Cagar Alam Gunung Halimun (CAGH)
Berawal dari kawasan Cagar Alam Gunung Halimun (CAGH) 40.000 ha. sejak tahun 1935, kawasan ini pertama kali ditetapkan menjadi salah satu taman nasional, sesuai dengan Surat Keputusan Menteri Kehutanan No. 282/Kpts-II/1992 tanggal 28 Pebruari 1992 dengan luas 40.000 ha. di bawah pengelolaan sementara Taman Nasional Gunung Gede Pangrango dengan nama Taman Nasional Gunung Halimun (TNGH). Selanjutnya pada Tanggal 23 Maret 1997 pengelolaan kawasan TNGH resmi dipisah dari TNGP, dikelola langsung oleh Unit Pelaksana Teknis Balai TNGH, Dirjen PHKA, Departeman Kehutanan.
Atas dasar perkembangan kondisi kawasan disekitarnya terutama kawasan hutan lindung Gunung Salak dan Gunung Endut yang terus terdesak akibat berbagai kepentingan masyarakat dan pembangunan, serta adanya desakan dan harapan berbagai pihak untuk melakukan penyelamatan kawasan konservasi Halimun Salak yang lebih luas. Ditetapkanlah SK Menteri Kehutanan No.175/Kpts-II/2003, yang merupakan perubahan fungsi kawasan eks Perum Perhutani atau eks hutan lindung dan hutan produksi terbatas disekitar TNGH menjadi satu kesatuan kawasan konservasi Taman Nasional Gunung Halimun Salak (TNGHS).
Berdasarkan SK tersebut penunjukan luas kawasan TNGHS adalah 113,357 ha dan terletak di Propinsi Jawa Barat dan Banten meliputi Kabupaten Sukabumi, Bogor dan Lebak. Dimana, saat ini TNGHS merupakan salah satu taman nasional yang memiliki ekosistem hutan hujan tropis pegunungan terluas di Jawa.

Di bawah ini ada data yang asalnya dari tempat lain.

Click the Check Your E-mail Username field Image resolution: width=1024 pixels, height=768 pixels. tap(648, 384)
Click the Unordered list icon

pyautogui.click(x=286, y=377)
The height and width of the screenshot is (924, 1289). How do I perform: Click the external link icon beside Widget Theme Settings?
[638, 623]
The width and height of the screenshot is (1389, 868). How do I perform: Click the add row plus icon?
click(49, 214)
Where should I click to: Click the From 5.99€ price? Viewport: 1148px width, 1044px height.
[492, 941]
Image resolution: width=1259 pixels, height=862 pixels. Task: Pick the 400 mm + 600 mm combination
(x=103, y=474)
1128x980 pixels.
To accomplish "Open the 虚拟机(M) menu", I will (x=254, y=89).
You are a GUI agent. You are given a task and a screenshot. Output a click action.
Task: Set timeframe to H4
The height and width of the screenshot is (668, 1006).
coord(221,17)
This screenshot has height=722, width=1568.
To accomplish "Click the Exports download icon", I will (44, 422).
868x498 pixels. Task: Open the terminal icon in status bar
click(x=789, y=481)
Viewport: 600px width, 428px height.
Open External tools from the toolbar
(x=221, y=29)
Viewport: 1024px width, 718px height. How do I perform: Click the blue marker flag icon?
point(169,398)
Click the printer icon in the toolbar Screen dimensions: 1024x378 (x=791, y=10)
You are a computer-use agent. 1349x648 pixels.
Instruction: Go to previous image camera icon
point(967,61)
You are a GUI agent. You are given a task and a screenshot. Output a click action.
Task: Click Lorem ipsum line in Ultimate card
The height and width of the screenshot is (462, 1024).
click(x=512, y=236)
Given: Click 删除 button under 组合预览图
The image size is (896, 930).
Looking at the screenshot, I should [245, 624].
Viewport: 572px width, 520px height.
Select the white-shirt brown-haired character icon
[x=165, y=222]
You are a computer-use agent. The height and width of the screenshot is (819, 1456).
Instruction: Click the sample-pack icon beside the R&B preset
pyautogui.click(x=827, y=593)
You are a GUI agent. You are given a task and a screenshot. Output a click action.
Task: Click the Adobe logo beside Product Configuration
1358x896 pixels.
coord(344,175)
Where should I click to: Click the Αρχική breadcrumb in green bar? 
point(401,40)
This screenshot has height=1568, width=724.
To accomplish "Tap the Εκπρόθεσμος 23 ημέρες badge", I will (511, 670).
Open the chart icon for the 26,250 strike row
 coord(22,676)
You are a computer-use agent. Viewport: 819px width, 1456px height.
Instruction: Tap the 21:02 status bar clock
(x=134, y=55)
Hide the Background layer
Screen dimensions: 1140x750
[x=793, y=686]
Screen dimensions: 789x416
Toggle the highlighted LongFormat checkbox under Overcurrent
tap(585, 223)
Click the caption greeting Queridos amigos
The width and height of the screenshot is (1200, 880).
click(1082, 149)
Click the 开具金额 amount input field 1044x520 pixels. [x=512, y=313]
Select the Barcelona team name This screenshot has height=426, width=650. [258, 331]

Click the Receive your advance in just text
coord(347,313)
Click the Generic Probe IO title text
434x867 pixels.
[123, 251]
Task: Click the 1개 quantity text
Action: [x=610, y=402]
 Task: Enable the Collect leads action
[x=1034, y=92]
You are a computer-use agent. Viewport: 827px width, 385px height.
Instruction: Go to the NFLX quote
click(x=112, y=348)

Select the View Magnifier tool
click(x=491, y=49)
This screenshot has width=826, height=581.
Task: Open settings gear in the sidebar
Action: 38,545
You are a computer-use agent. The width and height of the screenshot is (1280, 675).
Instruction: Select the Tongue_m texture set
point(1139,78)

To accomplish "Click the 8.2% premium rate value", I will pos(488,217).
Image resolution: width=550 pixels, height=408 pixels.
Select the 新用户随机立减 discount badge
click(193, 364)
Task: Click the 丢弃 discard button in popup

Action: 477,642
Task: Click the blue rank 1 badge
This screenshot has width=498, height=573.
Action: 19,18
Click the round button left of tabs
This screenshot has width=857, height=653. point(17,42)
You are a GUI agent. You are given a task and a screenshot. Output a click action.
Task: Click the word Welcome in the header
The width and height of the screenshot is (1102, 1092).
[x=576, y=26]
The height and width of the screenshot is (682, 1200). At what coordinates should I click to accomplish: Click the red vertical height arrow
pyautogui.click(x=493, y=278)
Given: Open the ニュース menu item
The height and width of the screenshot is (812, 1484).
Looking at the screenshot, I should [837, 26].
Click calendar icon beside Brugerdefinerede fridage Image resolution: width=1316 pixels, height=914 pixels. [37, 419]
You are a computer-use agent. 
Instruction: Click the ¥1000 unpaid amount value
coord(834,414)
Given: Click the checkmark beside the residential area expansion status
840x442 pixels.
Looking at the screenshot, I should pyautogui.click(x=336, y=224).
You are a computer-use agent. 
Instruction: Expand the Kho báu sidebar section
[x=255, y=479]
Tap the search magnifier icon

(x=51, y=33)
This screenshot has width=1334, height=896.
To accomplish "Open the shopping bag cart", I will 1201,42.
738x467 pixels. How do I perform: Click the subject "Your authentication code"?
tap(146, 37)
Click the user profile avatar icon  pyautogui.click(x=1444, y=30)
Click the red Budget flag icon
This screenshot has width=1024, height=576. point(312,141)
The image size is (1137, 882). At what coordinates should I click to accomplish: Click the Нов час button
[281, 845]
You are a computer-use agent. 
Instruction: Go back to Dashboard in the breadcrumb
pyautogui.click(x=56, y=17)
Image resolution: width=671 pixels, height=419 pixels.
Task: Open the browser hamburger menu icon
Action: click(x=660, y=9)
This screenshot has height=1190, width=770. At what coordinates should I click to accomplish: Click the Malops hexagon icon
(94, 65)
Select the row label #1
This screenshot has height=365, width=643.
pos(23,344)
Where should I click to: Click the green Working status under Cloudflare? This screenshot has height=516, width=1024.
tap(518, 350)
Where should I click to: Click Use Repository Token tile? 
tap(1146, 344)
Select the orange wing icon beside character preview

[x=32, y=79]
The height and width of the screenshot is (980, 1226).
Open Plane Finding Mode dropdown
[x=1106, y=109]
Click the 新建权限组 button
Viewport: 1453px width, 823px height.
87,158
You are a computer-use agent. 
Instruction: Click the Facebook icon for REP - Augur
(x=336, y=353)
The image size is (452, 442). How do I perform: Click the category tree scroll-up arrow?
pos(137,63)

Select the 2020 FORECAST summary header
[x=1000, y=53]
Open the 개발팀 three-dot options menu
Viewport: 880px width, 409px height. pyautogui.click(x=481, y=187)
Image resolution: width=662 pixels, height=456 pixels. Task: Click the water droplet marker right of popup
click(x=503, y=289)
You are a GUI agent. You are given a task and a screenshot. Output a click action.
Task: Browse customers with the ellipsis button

Dilihat dari bentuk kawasannya, Taman Nasional Gunung Halimun Salak berbentuk seperti bintang atau jemari, sehingga batas yang mengelilingi kawasan Taman Nasional Gunung Halimun Salak menjadi lebih panjang. Pengelolaan kawasan seperti ini lebih sulit dibandingkan dengan pengelolaan kawasan yang berbentuk relatif bulat. Apalagi didalamnya terdapat beberapa enclave perkebunan, pemukiman masyarakat tradisional serta beberapa aktivitas pertambangan emas, pembangkit energi listrik panas bumi dan pariwisata.
Konon, banyak para petani tradisional maupun pendatang sudah tinggal sebelum kawasan ini ditetapkan sebagai areal konservasi. Sehingga menjadi tantangan pengelola, para pihak dan masyarakat lokal dalam mengembangkan model pengelolaan kawasan TNGHS yang lebih kolaboratif dan berkelanjutan.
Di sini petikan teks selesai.